Crisis driving people to flee Sri Lanka
With no signs of the crisis letting up, and no bailout from the IMF in sight, many Sri Lankan refugees are traveling illegally by boats to nearby countries like India and Australia in a desperate bid to escape the unfolding disaster.
By KRITHIGA NARAYANAN
Sri Lanka’s economic crisis is worsening, and the daily lives of people living in the small island nation have been severely disrupted. Due to rising prices of essential items, as well as fuel and medicine shortages, many Sri Lankans desperately want to leave the country. On Tuesday Prime Minister Ranil Wickremesinghe said that with debts now totalling over $50 billion, Sri Lanka is “a bankrupt country.”
With no signs of the crisis letting up, and no bailout from the IMF in sight, many Sri Lankan refugees are traveling illegally by boats to nearby countries like India and Australia in a desperate bid to escape the unfolding disaster. On June 27, an elderly Sri Lankan refugee couple was found unconscious on an Indian beach suffering from severe dehydration. The couple had tried to cross from Sri Lanka to India by boat. The elderly woman died in hospital on July 2 after efforts to save her life failed.

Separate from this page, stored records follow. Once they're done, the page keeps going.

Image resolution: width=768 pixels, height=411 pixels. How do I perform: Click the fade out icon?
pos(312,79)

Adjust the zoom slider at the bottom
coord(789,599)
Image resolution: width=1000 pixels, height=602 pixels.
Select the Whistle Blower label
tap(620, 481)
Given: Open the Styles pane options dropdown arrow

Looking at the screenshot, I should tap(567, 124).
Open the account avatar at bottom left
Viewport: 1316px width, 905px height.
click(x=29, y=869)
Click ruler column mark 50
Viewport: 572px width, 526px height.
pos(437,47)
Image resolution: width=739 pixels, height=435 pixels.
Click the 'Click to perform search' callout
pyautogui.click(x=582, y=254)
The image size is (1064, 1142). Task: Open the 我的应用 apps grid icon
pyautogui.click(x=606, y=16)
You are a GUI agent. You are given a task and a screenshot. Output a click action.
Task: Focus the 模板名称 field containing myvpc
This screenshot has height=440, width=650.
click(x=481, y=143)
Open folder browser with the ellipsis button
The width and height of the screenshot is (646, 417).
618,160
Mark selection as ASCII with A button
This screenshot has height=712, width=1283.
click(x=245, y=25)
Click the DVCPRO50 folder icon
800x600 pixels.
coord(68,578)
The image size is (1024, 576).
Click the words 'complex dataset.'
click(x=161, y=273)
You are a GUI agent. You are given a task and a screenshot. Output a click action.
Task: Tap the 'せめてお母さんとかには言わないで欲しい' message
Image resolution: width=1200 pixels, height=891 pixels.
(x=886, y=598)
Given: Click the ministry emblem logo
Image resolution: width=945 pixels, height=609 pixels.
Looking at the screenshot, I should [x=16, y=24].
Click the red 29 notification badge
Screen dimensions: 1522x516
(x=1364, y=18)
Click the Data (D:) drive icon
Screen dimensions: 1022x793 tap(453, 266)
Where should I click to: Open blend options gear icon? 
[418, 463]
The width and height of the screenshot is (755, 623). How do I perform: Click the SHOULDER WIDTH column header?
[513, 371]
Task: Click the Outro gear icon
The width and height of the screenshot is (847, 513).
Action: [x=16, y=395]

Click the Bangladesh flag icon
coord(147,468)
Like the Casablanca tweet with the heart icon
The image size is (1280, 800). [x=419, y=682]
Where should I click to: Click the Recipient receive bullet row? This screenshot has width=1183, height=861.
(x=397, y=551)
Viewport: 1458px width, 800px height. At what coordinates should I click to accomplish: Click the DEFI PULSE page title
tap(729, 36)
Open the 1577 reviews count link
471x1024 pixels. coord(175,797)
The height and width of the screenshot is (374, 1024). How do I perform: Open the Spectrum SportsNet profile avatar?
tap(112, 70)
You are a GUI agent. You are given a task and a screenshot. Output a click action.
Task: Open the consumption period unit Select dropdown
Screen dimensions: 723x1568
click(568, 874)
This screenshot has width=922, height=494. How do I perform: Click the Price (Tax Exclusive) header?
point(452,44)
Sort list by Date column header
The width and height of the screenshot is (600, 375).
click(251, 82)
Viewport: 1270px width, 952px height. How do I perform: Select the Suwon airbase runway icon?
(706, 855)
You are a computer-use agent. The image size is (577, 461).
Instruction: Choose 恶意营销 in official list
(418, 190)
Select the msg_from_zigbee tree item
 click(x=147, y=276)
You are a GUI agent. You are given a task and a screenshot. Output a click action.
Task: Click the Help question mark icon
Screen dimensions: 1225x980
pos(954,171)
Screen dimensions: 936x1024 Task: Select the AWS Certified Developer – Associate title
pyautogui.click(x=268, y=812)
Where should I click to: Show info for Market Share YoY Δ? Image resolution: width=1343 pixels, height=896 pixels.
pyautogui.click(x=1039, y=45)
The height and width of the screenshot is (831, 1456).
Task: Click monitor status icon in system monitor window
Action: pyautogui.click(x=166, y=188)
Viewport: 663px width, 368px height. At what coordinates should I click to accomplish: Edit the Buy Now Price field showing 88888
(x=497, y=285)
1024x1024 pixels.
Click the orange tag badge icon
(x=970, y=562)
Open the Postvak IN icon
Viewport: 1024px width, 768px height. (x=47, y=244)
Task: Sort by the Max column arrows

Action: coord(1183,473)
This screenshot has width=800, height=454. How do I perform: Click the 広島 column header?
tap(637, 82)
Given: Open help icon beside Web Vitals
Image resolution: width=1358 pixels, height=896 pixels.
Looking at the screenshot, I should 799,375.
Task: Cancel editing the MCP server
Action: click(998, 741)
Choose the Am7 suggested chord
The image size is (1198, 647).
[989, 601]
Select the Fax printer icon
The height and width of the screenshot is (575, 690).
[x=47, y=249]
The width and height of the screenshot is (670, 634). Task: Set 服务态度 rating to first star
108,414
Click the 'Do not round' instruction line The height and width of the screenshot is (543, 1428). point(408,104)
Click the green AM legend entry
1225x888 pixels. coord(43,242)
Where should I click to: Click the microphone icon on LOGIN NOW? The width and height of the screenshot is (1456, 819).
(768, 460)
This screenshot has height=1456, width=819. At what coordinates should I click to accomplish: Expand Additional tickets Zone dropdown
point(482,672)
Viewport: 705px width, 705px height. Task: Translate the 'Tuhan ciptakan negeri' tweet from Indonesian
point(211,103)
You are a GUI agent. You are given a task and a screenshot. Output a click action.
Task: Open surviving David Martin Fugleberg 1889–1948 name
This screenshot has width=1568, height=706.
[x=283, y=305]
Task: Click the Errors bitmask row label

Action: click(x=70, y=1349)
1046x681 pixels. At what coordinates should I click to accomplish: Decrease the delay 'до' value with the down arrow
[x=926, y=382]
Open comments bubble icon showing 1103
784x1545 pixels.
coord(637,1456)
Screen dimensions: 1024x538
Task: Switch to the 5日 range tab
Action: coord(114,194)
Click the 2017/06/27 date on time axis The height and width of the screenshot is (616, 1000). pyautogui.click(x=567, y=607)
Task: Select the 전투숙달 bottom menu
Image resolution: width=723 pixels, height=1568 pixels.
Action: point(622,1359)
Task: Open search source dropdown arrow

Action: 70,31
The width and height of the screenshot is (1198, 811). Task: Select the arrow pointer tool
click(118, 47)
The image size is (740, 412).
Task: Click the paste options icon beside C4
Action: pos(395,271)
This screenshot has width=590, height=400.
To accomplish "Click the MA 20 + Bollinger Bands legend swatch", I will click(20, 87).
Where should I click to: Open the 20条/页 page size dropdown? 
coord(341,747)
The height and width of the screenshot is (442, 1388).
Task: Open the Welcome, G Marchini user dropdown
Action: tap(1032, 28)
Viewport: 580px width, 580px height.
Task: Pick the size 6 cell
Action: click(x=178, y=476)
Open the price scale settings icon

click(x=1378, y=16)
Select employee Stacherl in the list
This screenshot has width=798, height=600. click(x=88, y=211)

As of now, more than 90 refugees have landed on India’s shores, where they are being kept in a refugee camp. Sri Lanka is running out of fuel and currently has very limited supplies. On June 28, the government announced restrictions on fuel distribution, and said that for almost two weeks,fuel will be provided only to vehicles employed for essential services such as public transport and emergency services. Many schools have also been shut down and public transport has been limited.
“It’s a lockdown-like situation,” says 25-year-old Amaan Rifai, a business owner in Dehiwala. In many parts of the country, gas stations have set up separate queues for essential services. If stocks are available, then other customers may also get hold of some fuel. “If you are lucky, you might get fuel, or you must turn back home empty-handed. But despite this people still go every day to stand in the fuel queues for hours. My brother stood in the queue for nearly four hours, but he could not get fuel,’’ said Ruvini Gunawardana, a 30-year-old homestay owner from Dambulla.
But standing in line continuously for two to three days does not guarantee access to fuel. Authorities have set up a token system, but that means people must stand in long queues to get tokens to get a place in a queue for fuel. Even these tokens do not guarantee access to fuel.
“It takes nearly three days to fill my car tank with fuel. I must stand in line to get the token and then stand in line again in the fuel queue. We are using our annual leave just to stand in queues,’’ said Nirosh Vijay, a 33-year-old radio presenter from Colombo. In some places, the fuel prices are as high as 1,500 Sri Lankan rupees ($4.18) per litre for two-wheelers, 2,000 rupees per litre for three-wheel Trishaws, and 5,000 rupees per litre for vehicles with four wheels. There is also a black market for fuel with even higher prices. But Sri Lankans desperate for fuel are willing to pay, even at exorbitant rates.
‘’People are frustrated and fighting in the queues. Many cannot afford to buy food and they are standing in queues while starving. We sometimes share our food with people standing in the queues,’’ Ruvini told DW. Even medical workers who are supposed to get priority for fuel are having problems. ‘’The system is not organised and there is poor communication. Health care workers were allocated only Fridays to pump petrol and even doctors are not able to get fuel sometimes,” said Rajmohan Rajramanan, a 28-year-old medical intern at a major children’s hospital in Colombo.
“The fuel queues for doctors are nearly 2 kilometers long and it takes four hours to get fuel. We also have to wait until fuel reaches the stations. It takes up an entire day. Since we are needed in the hospital, not everyone can just go and wait in the queues,’’ he added.